*** Opening Source data ***
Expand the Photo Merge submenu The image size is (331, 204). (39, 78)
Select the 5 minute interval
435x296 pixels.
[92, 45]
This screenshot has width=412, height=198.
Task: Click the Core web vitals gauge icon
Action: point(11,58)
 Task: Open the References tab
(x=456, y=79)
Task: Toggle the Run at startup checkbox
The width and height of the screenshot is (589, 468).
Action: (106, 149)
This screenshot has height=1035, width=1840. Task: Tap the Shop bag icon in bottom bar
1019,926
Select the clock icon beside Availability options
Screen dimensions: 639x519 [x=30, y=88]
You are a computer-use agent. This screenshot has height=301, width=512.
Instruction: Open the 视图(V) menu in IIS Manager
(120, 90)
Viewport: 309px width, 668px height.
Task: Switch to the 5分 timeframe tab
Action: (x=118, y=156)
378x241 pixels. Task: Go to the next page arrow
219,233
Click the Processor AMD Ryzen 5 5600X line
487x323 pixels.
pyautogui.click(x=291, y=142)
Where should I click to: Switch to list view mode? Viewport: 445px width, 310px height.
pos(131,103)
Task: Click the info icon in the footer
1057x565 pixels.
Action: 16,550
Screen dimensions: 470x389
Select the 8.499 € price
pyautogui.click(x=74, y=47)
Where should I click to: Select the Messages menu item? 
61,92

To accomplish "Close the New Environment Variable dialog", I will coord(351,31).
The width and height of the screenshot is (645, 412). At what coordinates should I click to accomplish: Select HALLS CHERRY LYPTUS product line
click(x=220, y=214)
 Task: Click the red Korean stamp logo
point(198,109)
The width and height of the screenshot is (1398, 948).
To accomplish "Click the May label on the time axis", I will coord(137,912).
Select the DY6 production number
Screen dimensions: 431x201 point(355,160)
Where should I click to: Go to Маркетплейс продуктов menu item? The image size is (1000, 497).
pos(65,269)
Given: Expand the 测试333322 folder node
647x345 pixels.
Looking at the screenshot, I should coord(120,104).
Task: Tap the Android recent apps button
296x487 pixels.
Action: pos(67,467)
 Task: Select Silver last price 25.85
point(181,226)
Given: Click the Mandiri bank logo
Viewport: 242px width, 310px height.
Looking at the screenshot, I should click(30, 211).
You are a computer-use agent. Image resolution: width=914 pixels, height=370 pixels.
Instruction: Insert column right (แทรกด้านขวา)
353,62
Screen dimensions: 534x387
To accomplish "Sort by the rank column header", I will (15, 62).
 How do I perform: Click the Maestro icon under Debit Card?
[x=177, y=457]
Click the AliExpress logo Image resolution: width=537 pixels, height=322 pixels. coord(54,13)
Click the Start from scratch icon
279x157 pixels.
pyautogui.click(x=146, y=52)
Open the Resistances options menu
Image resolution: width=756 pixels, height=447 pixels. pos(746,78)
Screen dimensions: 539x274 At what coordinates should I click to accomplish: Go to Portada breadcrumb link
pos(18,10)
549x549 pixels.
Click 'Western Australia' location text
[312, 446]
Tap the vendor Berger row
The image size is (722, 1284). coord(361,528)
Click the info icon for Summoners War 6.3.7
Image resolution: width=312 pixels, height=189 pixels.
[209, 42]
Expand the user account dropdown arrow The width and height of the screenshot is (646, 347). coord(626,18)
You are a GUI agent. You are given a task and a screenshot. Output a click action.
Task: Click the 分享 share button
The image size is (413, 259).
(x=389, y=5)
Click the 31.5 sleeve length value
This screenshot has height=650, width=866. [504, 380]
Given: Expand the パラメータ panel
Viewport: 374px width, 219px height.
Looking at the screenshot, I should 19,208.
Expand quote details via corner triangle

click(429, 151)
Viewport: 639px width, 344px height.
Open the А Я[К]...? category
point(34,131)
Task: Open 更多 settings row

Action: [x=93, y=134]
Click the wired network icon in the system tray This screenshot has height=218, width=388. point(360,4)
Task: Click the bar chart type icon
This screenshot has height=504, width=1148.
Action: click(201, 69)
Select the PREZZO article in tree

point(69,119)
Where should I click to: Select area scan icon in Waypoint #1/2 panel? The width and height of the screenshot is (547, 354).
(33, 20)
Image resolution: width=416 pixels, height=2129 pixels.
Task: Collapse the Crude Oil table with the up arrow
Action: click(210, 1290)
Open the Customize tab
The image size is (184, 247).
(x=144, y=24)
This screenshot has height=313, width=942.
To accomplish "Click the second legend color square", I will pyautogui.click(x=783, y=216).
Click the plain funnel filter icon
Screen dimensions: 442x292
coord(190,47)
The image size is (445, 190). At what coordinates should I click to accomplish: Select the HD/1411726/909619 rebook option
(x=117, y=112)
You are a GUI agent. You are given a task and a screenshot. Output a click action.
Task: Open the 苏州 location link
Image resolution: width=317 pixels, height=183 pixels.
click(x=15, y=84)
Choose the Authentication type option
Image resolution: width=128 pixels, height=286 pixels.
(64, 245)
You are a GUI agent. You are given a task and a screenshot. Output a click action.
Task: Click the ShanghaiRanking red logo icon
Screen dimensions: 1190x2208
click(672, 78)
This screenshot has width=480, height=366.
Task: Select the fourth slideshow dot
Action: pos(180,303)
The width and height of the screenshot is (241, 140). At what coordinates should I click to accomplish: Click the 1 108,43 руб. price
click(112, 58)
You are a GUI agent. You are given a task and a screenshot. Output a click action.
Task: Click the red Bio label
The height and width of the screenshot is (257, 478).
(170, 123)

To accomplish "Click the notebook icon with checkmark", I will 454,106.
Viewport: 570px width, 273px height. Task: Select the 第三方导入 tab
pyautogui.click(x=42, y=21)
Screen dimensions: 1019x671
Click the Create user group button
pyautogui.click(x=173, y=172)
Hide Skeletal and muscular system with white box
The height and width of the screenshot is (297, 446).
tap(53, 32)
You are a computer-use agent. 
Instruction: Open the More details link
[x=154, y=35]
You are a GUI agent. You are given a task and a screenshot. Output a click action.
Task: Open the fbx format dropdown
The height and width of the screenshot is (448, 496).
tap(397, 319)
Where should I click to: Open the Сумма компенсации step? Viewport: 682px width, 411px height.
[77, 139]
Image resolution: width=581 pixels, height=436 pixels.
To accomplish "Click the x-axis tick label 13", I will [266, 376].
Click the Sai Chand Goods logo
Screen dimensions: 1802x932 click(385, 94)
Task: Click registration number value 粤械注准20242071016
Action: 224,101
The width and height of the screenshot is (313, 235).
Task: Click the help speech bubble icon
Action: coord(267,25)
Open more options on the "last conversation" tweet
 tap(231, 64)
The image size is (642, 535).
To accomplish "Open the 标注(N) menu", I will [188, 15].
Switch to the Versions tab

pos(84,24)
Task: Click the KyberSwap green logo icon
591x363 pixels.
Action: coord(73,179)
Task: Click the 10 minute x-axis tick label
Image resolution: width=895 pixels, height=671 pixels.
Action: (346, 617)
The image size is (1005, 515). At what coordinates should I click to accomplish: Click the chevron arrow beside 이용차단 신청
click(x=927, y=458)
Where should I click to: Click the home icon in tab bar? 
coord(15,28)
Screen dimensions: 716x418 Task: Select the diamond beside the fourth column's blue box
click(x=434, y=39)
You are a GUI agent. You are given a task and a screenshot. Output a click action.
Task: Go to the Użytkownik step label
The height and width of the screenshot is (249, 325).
*** Closing Source data ***
Work to complete:
Working through the records, find each line containing the word "minute" and copy it.

Your response:
Select the 5 minute interval
Task: Click the 10 minute x-axis tick label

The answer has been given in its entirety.